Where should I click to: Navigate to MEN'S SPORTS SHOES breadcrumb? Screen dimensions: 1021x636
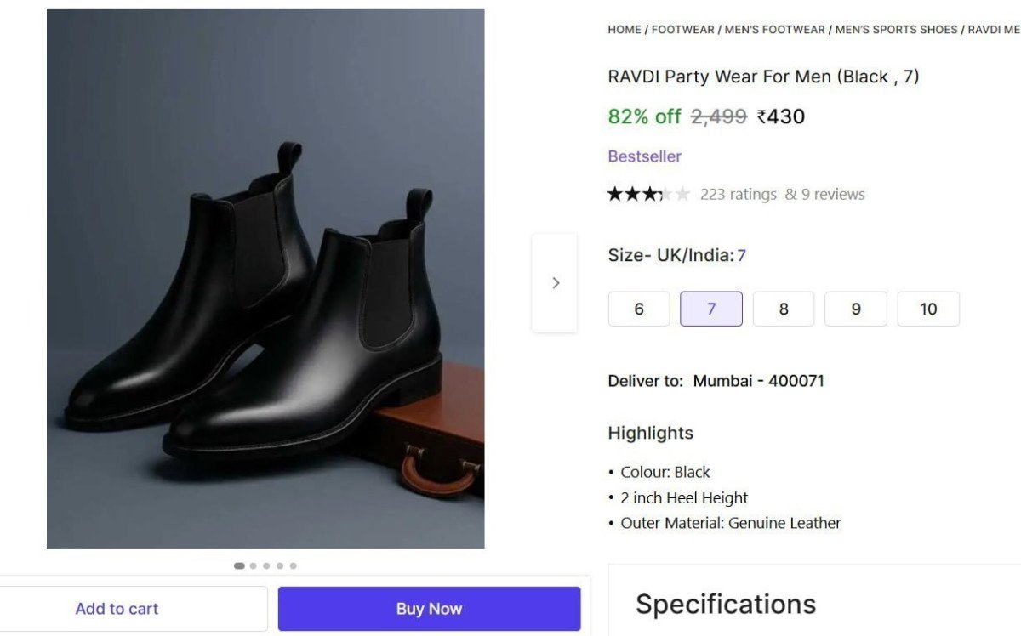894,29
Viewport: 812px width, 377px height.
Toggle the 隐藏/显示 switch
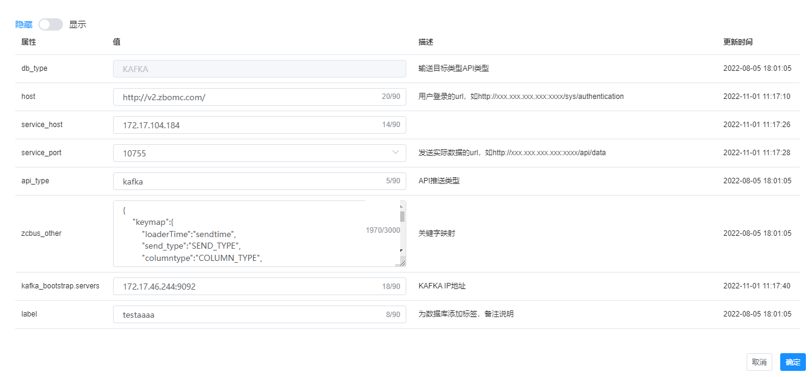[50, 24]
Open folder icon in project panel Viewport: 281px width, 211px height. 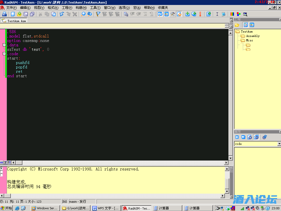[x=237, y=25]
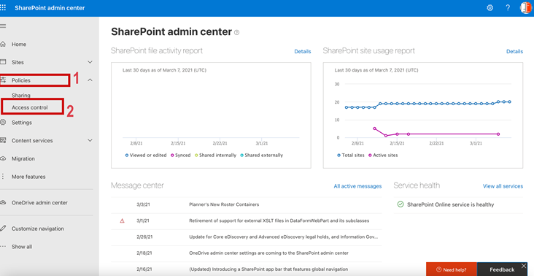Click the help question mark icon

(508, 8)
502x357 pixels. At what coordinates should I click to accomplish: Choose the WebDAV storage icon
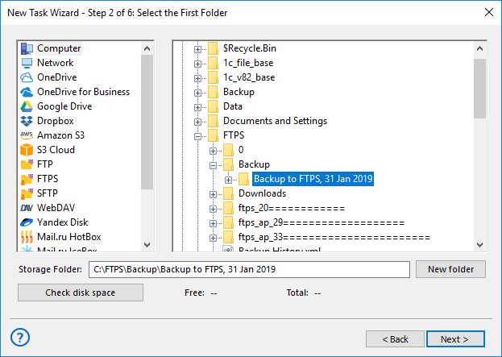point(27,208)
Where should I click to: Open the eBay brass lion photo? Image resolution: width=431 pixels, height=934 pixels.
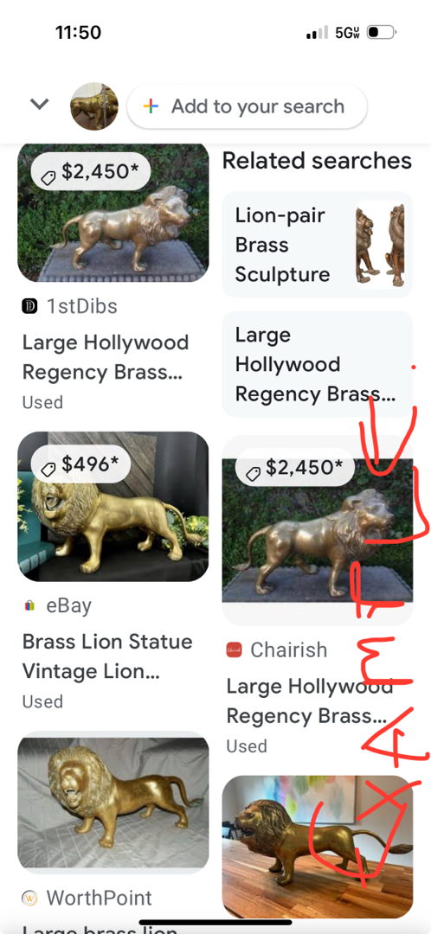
********
§ Goal of the exercise
Please return, without any change, the lines from the line containing "502x357 pixels. At" through the last line of the entries, dropping the pictures.

§ Task result
502x357 pixels. At what coordinates should I click to accomplish: Choose the WebDAV storage icon
point(27,208)
Where should I click to: Open the eBay brass lion photo? Image resolution: width=431 pixels, height=934 pixels.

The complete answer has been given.